## [Kutipan untuk Dibaca]

━━━━━━━━━━━━━━━━━━━━━━━━━━━━━━

31.8 C
Mojokerto
Saturday, June 10, 2023

Sistem Penanggalan Era Majapahit, Bersanding Penanggalan Pranata Mangsa

SISTEM penanggalan Saka rupanya bukan satu-satunya kalender yang digunakan di era Majapahit. Masyarakat kala itu juga mengenal dan menerapkan penanggalan Jawa maupun Pranata Mangsa dalam kehidupan sehari-hari. Meski begitu, kalender Saka yang diadaptasi dari India ini menjadi kalender resmi atau acuan utama kerajaan.

”Sepertinya saat itu ada beberapa macam penanggalan yang dipakai. Tidak banyak, mungkin ada dua atau tiga,” sebut Kasub Unit Koleksi Pusat Informasi Majapahit (PIM) Balai Pelestarian Kebudayaan (BPK) Wilayah XI Jatim Tommy Raditya D.

Masyarakat Nusantara yang mengenal sistem penanggalan selain Saka tersebut adalah masyarakat Jawa. Sebab, terdapat penanggalan Jawa dan Pranata Mangsa yang diyakini sudah ada sejak sebelum Majapahit berdiri. ”Tapi untuk penanggalan prasasti dan kakawin biasanya menggunakan tahun Saka,” ujarnya.

━━━━━━━━━━━━━━━━━━━━━━━━━━━━━━

## [Yang Diharapkan]
Salin ulang kata demi kata bagian kutipan tentang penanggalan era Majapahit dari "SISTEM penanggalan Saka" sampai "Tommy Raditya D.". Kerjakan hanya dengan berpegang pada kutipan di atas.

━━━━━━━━━━━━━━━━━━━━━━━━━━━━━━

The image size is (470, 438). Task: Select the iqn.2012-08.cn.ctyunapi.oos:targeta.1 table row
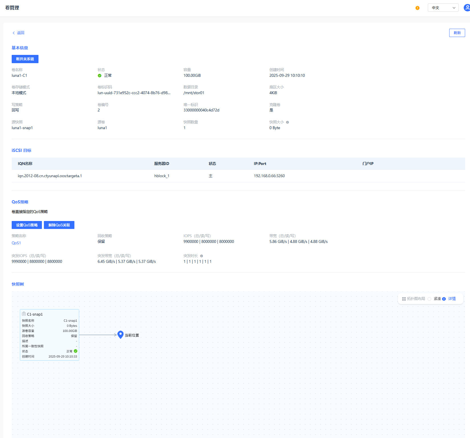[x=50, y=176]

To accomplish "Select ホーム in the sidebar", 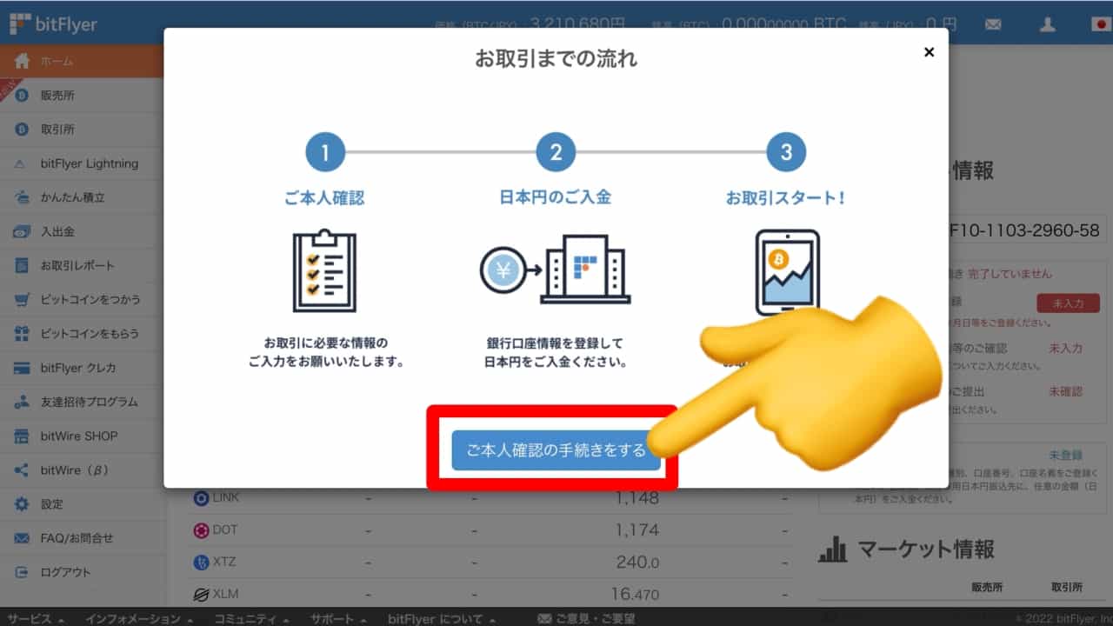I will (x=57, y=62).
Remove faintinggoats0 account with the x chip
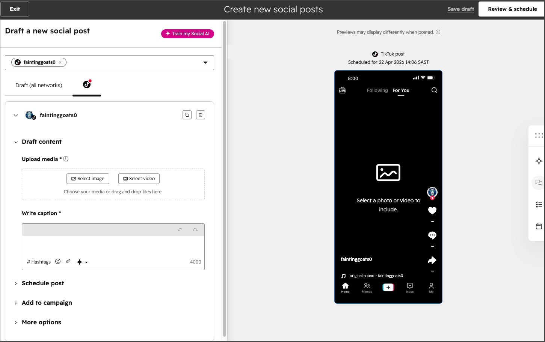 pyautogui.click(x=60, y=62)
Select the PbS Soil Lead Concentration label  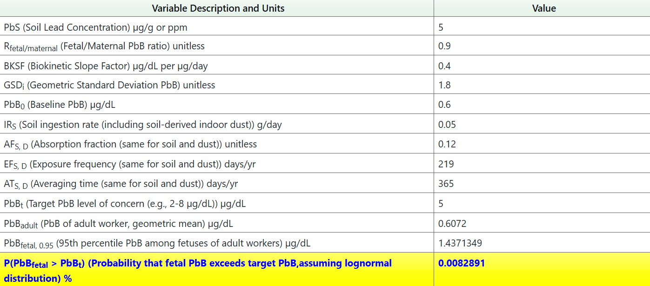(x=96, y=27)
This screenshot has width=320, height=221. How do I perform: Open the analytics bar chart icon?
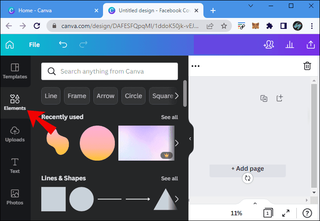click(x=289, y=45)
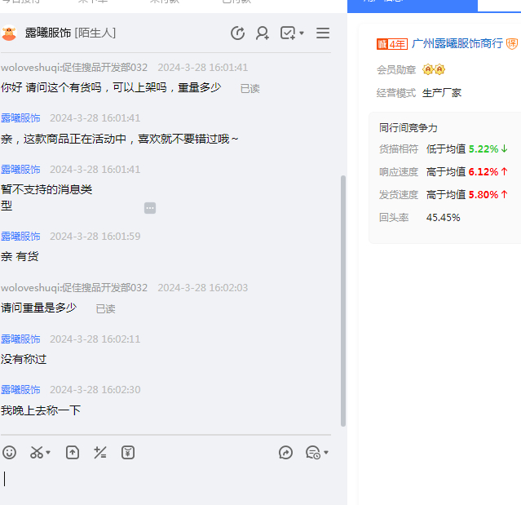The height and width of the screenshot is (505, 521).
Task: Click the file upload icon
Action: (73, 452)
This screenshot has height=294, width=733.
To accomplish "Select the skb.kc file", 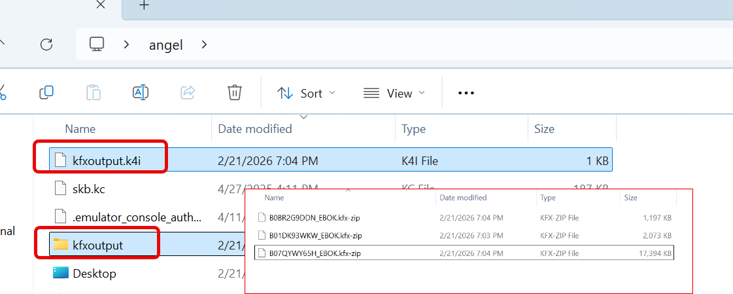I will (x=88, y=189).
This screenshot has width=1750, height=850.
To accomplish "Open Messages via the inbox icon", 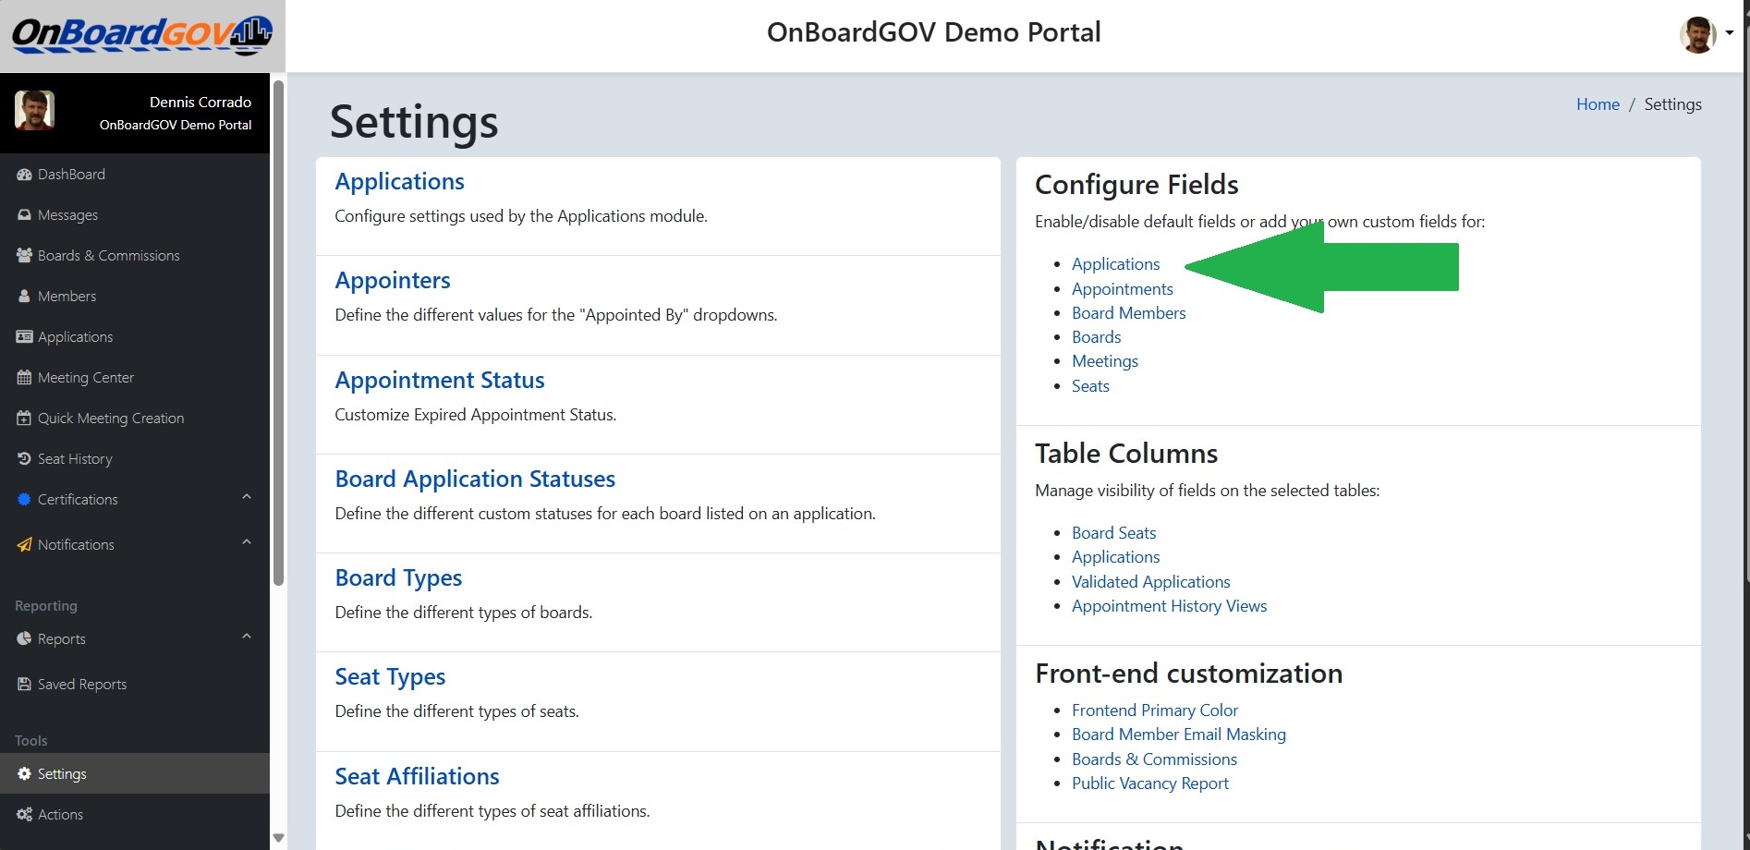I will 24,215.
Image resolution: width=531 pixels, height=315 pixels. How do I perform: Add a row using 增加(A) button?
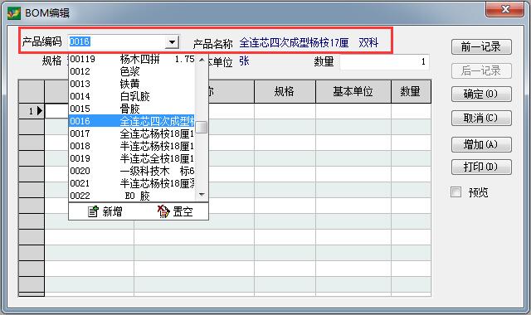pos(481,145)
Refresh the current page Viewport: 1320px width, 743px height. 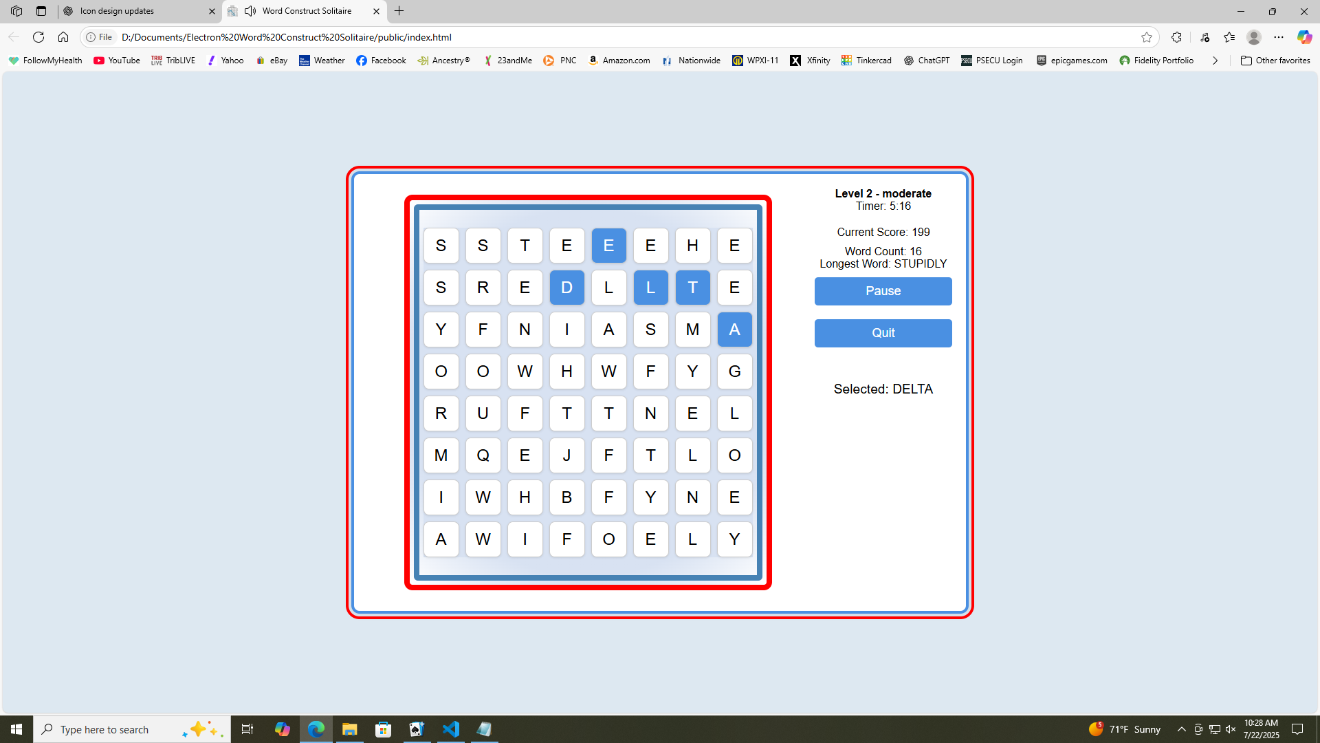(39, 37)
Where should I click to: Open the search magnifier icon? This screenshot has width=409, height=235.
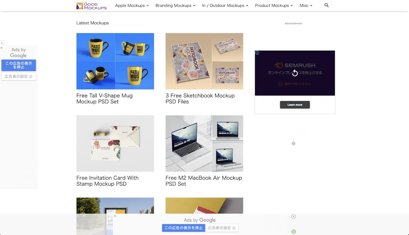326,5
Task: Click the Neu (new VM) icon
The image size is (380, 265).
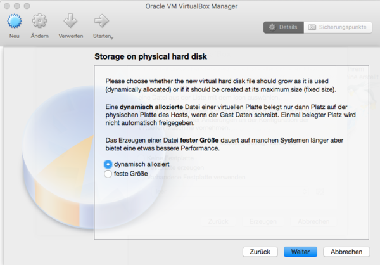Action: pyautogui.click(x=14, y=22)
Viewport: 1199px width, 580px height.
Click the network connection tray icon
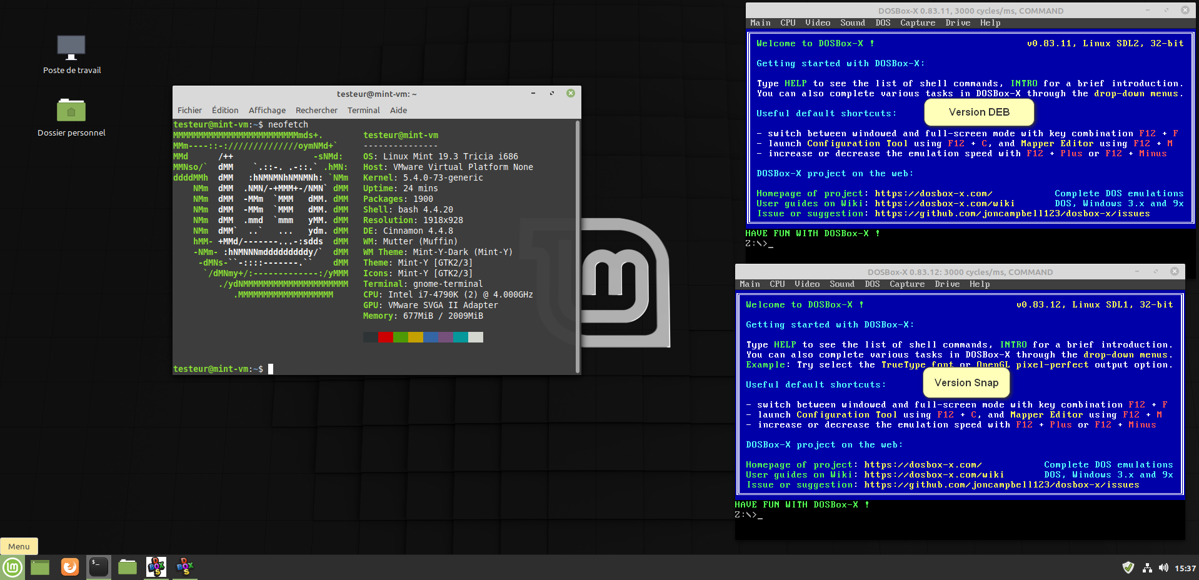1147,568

━━━━━━━━━━━━━━━━━━━━━━━━━━━━━━

## [Jawabannya]
SISTEM penanggalan Saka rupanya bukan satu-satunya kalender yang digunakan di era Majapahit. Masyarakat kala itu juga mengenal dan menerapkan penanggalan Jawa maupun Pranata Mangsa dalam kehidupan sehari-hari. Meski begitu, kalender Saka yang diadaptasi dari India ini menjadi kalender resmi atau acuan utama kerajaan.

”Sepertinya saat itu ada beberapa macam penanggalan yang dipakai. Tidak banyak, mungkin ada dua atau tiga,” sebut Kasub Unit Koleksi Pusat Informasi Majapahit (PIM) Balai Pelestarian Kebudayaan (BPK) Wilayah XI Jatim Tommy Raditya D.